Die Vergessenen
Einen Augenblick lang kam sie sich klein und völlig verloren vor, aber dann überschwemmte sie der Zorn und ertränkte die anfängliche Reaktion. Er verspottete sie, und jetzt wurde es Zeit, ihn in die Wirklichkeit zurückzuholen. Sie senkte die Pistole ein Stück weit, wollte vermeiden, dass er sofort starb, wollte nur erreichen, dass er litt. Ein durch Verbrennung kauterisiertes Loch in den Eingeweiden würde das bewirken.
Durch zusammengebissene Zähne presste sie hervor: »Ich denke, ich habe jetzt genug von dir, Tombs.«
Sie drückte den Abzug. Die Schmalpistole erzeugte einen leichten Rückstoß, als sie ihre Ladung aus ionisiertem Aluminiumstaub abfeuerte. Der Aufprall erfolgte als Blitzgewitter vor Tombs, als so etwas Ähnliches wie eine zwei Meter hohe Glasscheibe kurz vor ihm erkennbar wurde. Als sich das Feuer zerstreut hatte, stand er einfach nur da und starrte sie an. Deshalb konnte er sie also verspotten. Sie gab zwei weitere Schüsse ab, und beide prallten vom selben Hartfeld ab. Sie schwenkte die Pistole und schoss auf Sanders. Ein Hartfeld stoppte auch diesen Angriff.
»Selbstschutz«, erklärte Grant. »Die Polis-KIs haben ihrem außerirdischen Bruder die Mittel an die Hand gegeben, sich zu verteidigen.«
Shree steckte die Pistole abrupt ins Holster zurück und hielt den Zylinder hoch, einen Finger über dem Endstück.

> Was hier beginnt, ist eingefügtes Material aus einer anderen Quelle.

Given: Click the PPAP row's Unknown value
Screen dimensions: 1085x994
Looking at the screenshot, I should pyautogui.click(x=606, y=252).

»Ihr lasst mir keine andere Wahl«, sagte sie.
»Man hat immer eine Wahl«, wandte Tombs ein. »Leg das einfach auf den Boden und geh – in den nächsten Stunden werden die KIs zu stark beschäftigt sein, um nach dir zu suchen.«
»Nein«, sagte Shree, die auf einmal ganz gelassen war. Sie drückte den Finger auf die Zylinderkappe und nahm ihn wieder zurück. Sicher, die Geostatkanone war derzeit nicht hier auf den Erdboden gerichtet, aber sobald sich die Dschainatechnik ausbreitete, würden die Polis-KIs schnell reagieren. Shree spürte, wie ihr eine gewaltige Last von den Schultern fiel, und wartete auf ihr Ende.
Nichts geschah.
Eine Leere breitete sich in ihr aus, und sie drückte erneut mit dem Finger zu, aber nach wie vor reagierte der Zylinder nicht.

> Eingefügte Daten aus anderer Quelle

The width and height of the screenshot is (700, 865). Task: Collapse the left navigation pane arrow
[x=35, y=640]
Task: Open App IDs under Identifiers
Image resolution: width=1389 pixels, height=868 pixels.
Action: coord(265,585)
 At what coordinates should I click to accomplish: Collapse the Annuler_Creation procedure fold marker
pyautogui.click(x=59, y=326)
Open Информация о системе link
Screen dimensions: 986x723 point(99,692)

»Ich sagte dir schon: Blau hat dafür gesorgt, dass du mir diesen Gegenstand bringst«, erklärte Tombs. »Das vor Augen, denkst du doch nicht, dass Blau dir eine Möglichkeit eingeräumt hat, ihn zu öffnen, oder?«
Shree kam sich auf einmal sehr dumm vor, sah dann jedoch ihren Weg deutlich vor sich. Sie bückte sich und legte den Zylinder auf den Boden, hielt ihn dort mit einem Fuß fest, zog die Pistole und schoss auf das Ding. Feuer loderte über den Boden, über ihren Stiefel und am Bein empor. Sie schrie auf und wich zurück. Die Hose glomm und erlosch wieder.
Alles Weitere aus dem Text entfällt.